My understanding is that reading just a few lines is not supported by spark-csv module directly, and as a workaround you could just read the file as a text file, take as many lines as you want and save it to some temporary location. With the lines saved, you could use spark-csv to read the lines, including inferSchema option (that you may want to use given you are in exploration mode).
val numberOfLines = ...
spark.
read.
text("myfile.csv").
limit(numberOfLines).
write.
text(s"myfile-$numberOfLines.csv")
val justFewLines = spark.
read.
option("inferSchema", true). // <-- you are in exploration mode, aren't you?
csv(s"myfile-$numberOfLines.csv")

Not inferring schema and using limit(n) worked for me, in all aspects.
f_schema = StructType([
StructField("col1",LongType(),True),
StructField("col2",IntegerType(),True),
StructField("col3",DoubleType(),True)
...
])
df_n = sqlContext.read.format('com.databricks.spark.csv').options(header='true').schema(f_schema).load(data_path).limit(10)
Note: If we use inferschema='true', its again the same time, and maybe hence the same old thing.
But if we dun have idea of the schema, Jacek Laskowski solutions works well too. :)

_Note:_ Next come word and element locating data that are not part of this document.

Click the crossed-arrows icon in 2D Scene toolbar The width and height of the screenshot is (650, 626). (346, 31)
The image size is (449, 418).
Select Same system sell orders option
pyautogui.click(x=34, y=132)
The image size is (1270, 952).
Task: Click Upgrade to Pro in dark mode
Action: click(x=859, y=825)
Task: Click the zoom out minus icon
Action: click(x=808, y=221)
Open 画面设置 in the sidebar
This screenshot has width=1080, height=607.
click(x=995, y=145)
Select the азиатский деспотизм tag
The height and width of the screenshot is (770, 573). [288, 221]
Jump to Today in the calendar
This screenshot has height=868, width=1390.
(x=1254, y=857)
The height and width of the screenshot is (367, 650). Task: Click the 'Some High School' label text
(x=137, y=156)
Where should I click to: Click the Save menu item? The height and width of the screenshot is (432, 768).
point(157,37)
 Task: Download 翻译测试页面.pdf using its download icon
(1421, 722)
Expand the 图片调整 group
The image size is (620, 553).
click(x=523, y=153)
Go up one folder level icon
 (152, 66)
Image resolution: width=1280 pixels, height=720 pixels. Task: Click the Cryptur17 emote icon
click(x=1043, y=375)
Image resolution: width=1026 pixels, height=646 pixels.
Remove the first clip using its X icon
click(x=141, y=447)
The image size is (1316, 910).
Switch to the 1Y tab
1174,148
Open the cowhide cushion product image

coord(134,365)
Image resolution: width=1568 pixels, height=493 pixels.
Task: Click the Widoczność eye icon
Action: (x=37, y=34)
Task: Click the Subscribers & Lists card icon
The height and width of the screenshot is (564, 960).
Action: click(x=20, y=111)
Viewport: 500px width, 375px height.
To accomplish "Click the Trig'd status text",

The solution given by Jacek Laskowski works well. Presenting an in-memory variation below.
I recently ran into this problem. I was using databricks and had a huge csv directory (200 files of 200MB each)
I originally had
val df = spark.read.format("csv")
.option("header", true)
.option("sep", ",")
.option("inferSchema", true)
.load("dbfs:/huge/csv/files/in/this/directory/")
display(df)
which took a lot of time (10+ minutes), but then I change it to below and it ran instantly (2 seconds)
val lines = spark.read.text("dbfs:/huge/csv/files/in/this/directory/").as[String].take(1000)
val df = spark.read
.option("header", true)
.option("sep", ",")
.option("inferSchema", true)
.csv(spark.createDataset(lines))
display(df)
Inferring schema for text formats is hard and it can be done this way for the csv and json (but not if it's a multi-line json) formats.

Since PySpark 2.3 you can simply load data as text, limit, and apply csv reader on the result:
(spark
.read
.options(inferSchema="true", header="true")
.csv(
spark.read.text("/path/to/file")
.limit(20) # Apply limit
.rdd.flatMap(lambda x: x))) # Convert to RDD[str]
Scala counterpart is available since Spark 2.2:
spark
.read
.options(Map("inferSchema" -> "true", "header" -> "true"))
.csv(spark.read.text("/path/to/file").limit(20).as[String])
In Spark 3.0.0 or later one can also apply limit and use from_csv function, but it requires a schema, so it probably won't fit your requirements.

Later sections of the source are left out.